Items listed in a dataset:
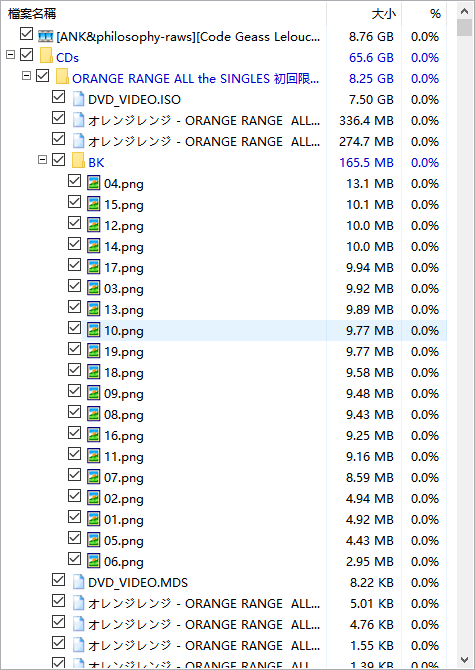This screenshot has height=670, width=475.
Task: Uncheck the DVD_VIDEO.ISO checkbox
Action: [58, 97]
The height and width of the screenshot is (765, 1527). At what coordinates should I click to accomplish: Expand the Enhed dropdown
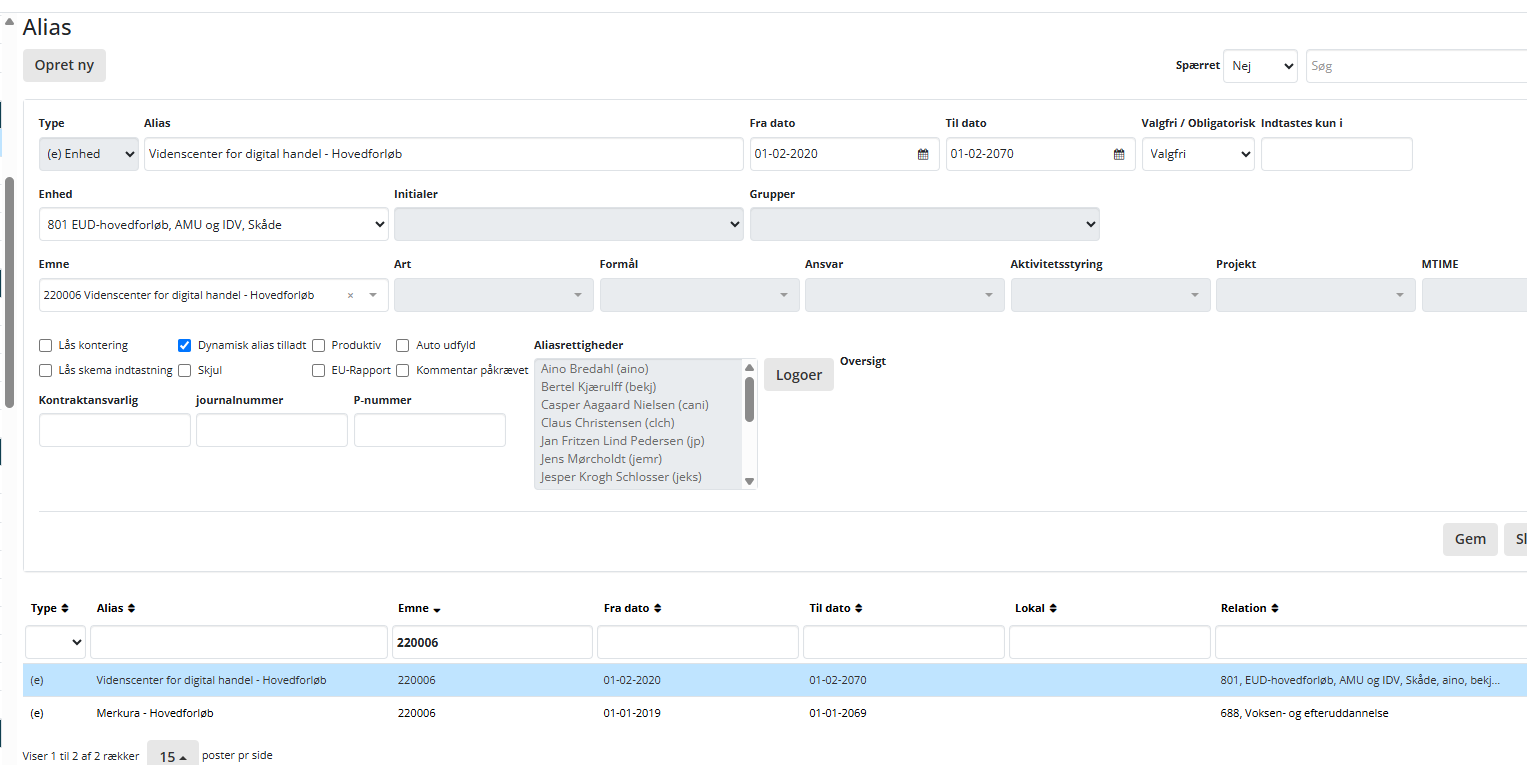[213, 225]
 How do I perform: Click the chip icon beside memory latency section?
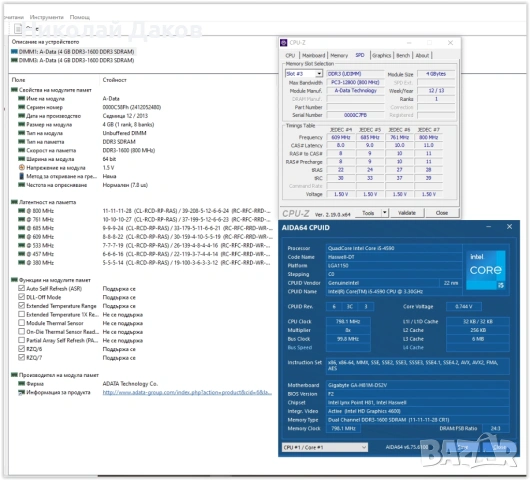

◆ **Work instruction**:
Return the lines from the one containing "The height and" through the last line of the records, both included, exactly as written and with no pictures.

◆ **Written reply**:
The height and width of the screenshot is (765, 1527). At what coordinates should I click to accomplish: Expand the Enhed dropdown
[213, 225]
 How do I perform: Click the chip icon beside memory latency section?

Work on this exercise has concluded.